Topic: leetcode-cn.com/problems/zu…

Find the longest substring from the string that does not contain repeated characters, and calculate the length of the oldest string.

Example 1:

Input: "abcabcbb" Output: 3 Explanation: Since the oldest string without repeating characters is "ABC", its length is 3.Copy the code

Example 2:

Input: "BBBBB" Output: 1 Explanation: Since the oldest string without repeating characters is "b", its length is 1.Copy the code

Example 3:

Input: "pwwkew" Output: 3 Explanation: Since the oldest string without repeating characters is "wke", its length is 3. Note that your answer must be the length of the substring, "pwke" is a subsequence, not a substring.Copy the code

Tip: S.length <= 40000

Answer key

A string of length N has 1+2+3+… + N = 1/2 N ∗ ∗ (1 + N) 1 + 2 + 3 +… +N = 1/2*N*(1+N)1+2+3+… +N=1/2∗N∗(1+N) substring, while the complexity of determining whether the substring is repeated is O(NNN), so the complexity of violent method is O(N3N^3N3), which obviously cannot be used by AC.

First, we can consider using dynamic programming to reduce time complexity.

Steps:

  • Let dp[j] be the length of the longest unrepeatable substring ending in j.

  • Set the closest and equal character to the left of character s[j] as s[I], and the substring sub[j-1] ending with character s[j-1] as dp[j-1]. Note that the characters in sub[j-1] are not repeated. To find a repeated character s[I] to the left of j, there are two cases:

    • Index I in sub string [1] interval, which is sub [1] left more on the left side of the border, the dp] [j – 1 < j – I, as a result of sub characters in [1] is not repeated, and the longest, so the substring sub [1] in the back to s [j]. Its length dp[j] = DP [J-1].
    • If sub[j] is in the interval of sub[j-1], then dp[j-1] ≥ j-i, then the left boundary of sub[j] can only be I, and its length dp[j] = j-i.

    For example, [abcdbaa], the index starts at 0, when j=4, sub[4] = “CBD”, length dp[4] = 3; When j = 5, s[0] = s[5] and s[0] is outside sub[4], so the length dp[5] = dp[4] + 1; When j = 6, s [5] [6] and [5] s = s in sub [5], the dp [6] = j – I = 1.

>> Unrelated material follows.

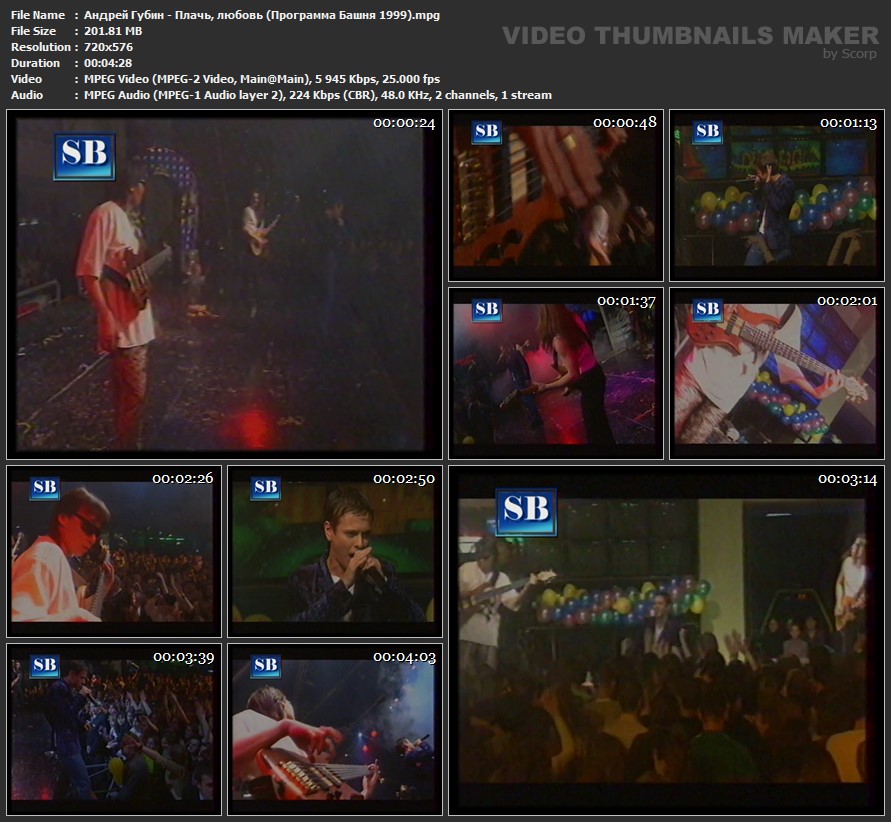Viewport: 891px width, 822px height.
Task: Click the SB logo in the 00:00:24 thumbnail
Action: click(84, 156)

    Therefore, the formula is:


    d p j = { d p [ j 1 ] + 1 . d p [ j 1 ] < j i j i . d p [ j 1 ] p j i Dp | | = j \ begin {cases} dp] [j – 1 + 1, dp] [j – 1 < j – I \ \ j – I, quad, quad, quad, dp] [j – 1 p j – I \ end {cases}
  • Returns the length of the longest non-repeating substring in dp. TMP is used to store crude dp[j], and the maximum value can be updated in each cycle, so as to save space for creating dp array O(NNN).

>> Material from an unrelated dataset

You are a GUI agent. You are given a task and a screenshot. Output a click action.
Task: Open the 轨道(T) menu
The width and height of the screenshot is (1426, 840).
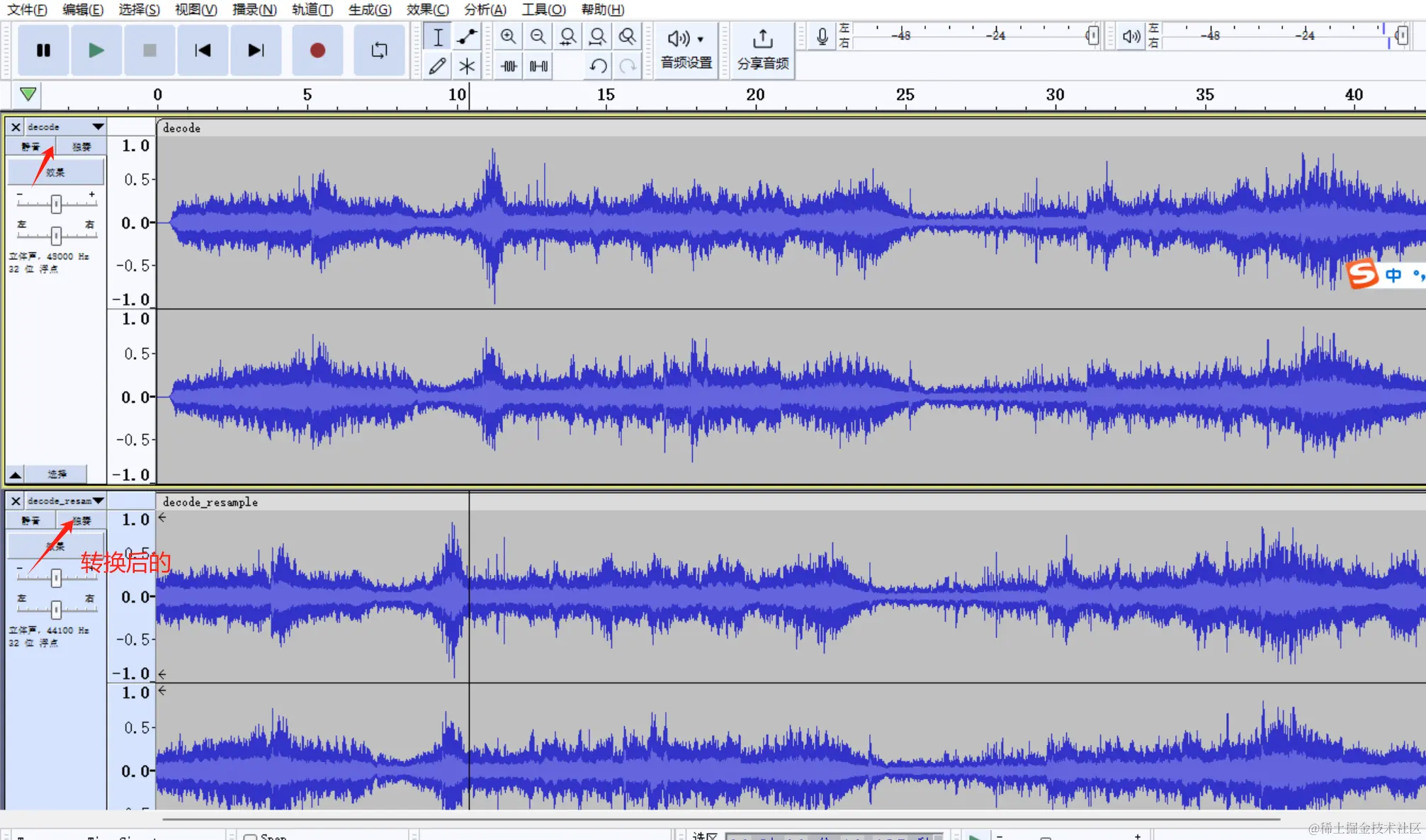pyautogui.click(x=312, y=10)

Method 1 dynamic programming + hash table

The hash table is used to count the index position of the last occurrence of each character. When traversing s[j], the best index I of the same character can be obtained through the hash table dic[s[j]].

/ * * *@param {string} s
 * @return {number}* /
var lengthOfLongestSubstring = function (s) {
  let dic = new Map(a);let res = 0,
    tmp = 0;
  for (let j = 0; j < s.length; j++) {
    let i = dic.has(s[j]) ? dic.get(s[j]) : -1;
    dic.set(s[j], j);
    tmp = tmp < j - i ? tmp + 1 : j - i;
    res = Math.max(res, tmp);
  }
  return res;
};
Copy the code
  • Time complexity: O(NNN)
  • Space complexity: O(111)

Method 2 dynamic programming + traversal

If s[I] = s[j], I = j-1; if s[I] = s[j], I = j-1;

var lengthOfLongestSubstring = function (s) {
  let res = 0, tmp = 0;
  for(let j = 0; j < s.length; j++){
    let i = j - 1;
    while(i >= 0&& s[i] ! == s[j]) i--; tmp = tmp < j - i ? tmp +1 : j - i;
    res = Math.max(res, tmp);
  }
  return res;
};
Copy the code
  • Time complexity: O(N2N^2N2)
  • Space complexity: O(111)

Method three sliding window

Mysql > alter table dic (s[j]);

  • I = Max (dic[s[j]], I) I = Max (dic[s[j]], I) I = Max (dic[s[j]], I) I = Max (dic[s[j]], I)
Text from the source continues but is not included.